I allowed myself to briefly engage in a conversation on Twitter that I normally avoid. It was about data. Worse, it was someone asking me to opine on data shared by someone else. I really had no business engaging, but I was feeling charitable so I did.
It was a waste of everyone’s time. I shared the data I found, they shared theirs which did not agree, and everyone was supposed to base their interpretation of reality off one of these conflicting data sets. Inevitably, the motives or credulity of the person sharing the data comes into question, since the conflicting data itself can’t be resolved by staring at it.
Of course neither of us can prove the veracity of any the data. It’s all aggregated from third parties (most of whom have a history of poor data and all of whom have bad incentives and public choice problems). Does that mean beliefs about reality must be formed a priori, and not need any data?
Probably not. But it has to start there. That’s inescapable. Data is meaningless without a theoretical lens through which to interpret it. That lens is always there, acknowledged or not. So you’ve got to at least work out a foundation a priori.
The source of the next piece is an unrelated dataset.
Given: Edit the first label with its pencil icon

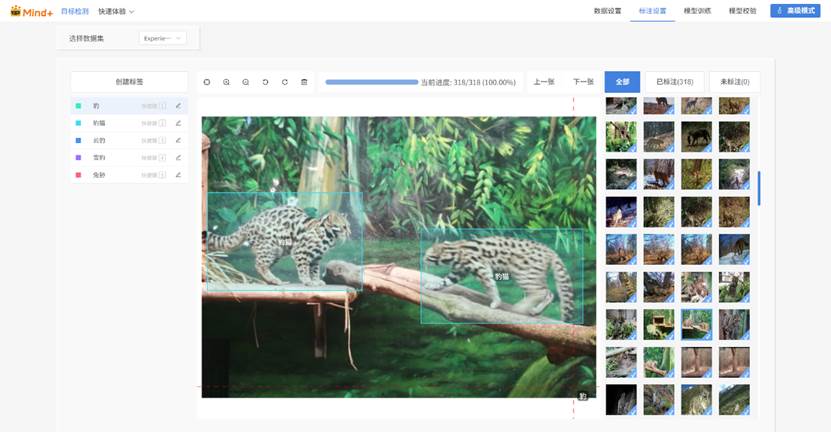Looking at the screenshot, I should 178,105.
After that, when it comes to external data, I try to work in concentric circles of probability. Things I observe and experience first hand have the highest probability of being true and useful. Things one layer of reality removed have slightly less (e.g. something I have observed before, but not this time, being shared by someone I know in a context where motives are known). The further removed the data from my own experience, the lower the probability it is true and the less it should factor in to my view of what is real.
I consider this epistemic humility. To discount the probability of truth in proportion to its closeness to experience. I don’t have to have solid true/false answers to everything. Nor do I need to pretend such answers don’t exist. I can approach what I know directly with high probability and lower it with each step beyond experience.
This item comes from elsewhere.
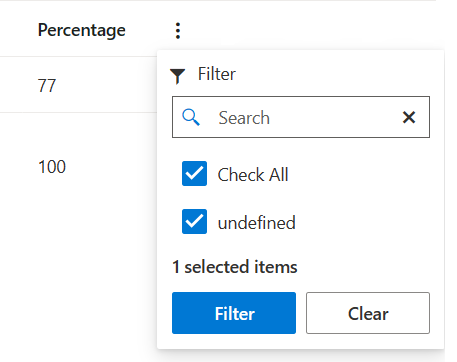Click the '1 selected items' status text
This screenshot has height=362, width=457.
point(235,267)
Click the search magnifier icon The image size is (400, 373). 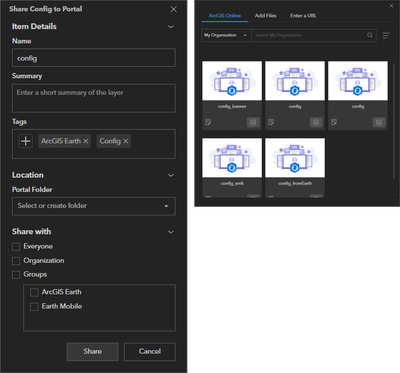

Where does the confidence part come in?
It’s the part that keeps me sane.
Epistemic confidence is to not need anyone else to perceive reality the same way you do.
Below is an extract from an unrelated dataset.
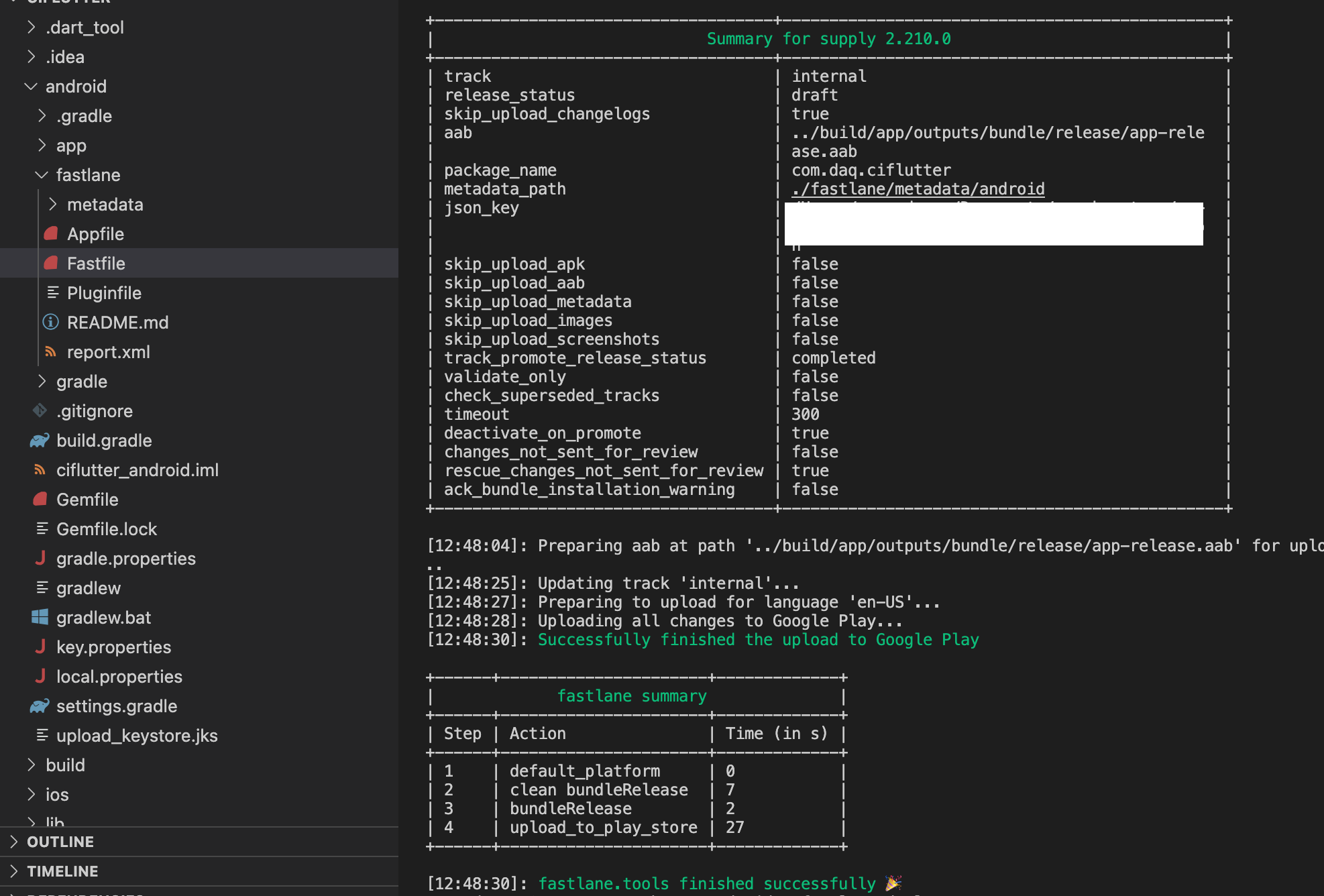Collapse the fastlane folder
This screenshot has width=1324, height=896.
tap(42, 174)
It’s incredible how freeing this is.
At any given time, I have ideas about reality, informed first by my a priori theories (law of identity, non-contradiction, action axiom, etc.), then by my direct experience, then by lessening degree with increased remoteness, data shared by others. It’s always probabilistic, and changes as the information changes. Any conclusion is temporary fair game except those which violate basic logic. And at any given time, I don’t need anyone else to understand or agree with this flux of worldviews.
That’s when enjoyable discourse and discovery are possible.
Still, I sometimes get sucked into conversations about data and counter data that is so far from my experience I have no reason to weight it enough to justify serious debate.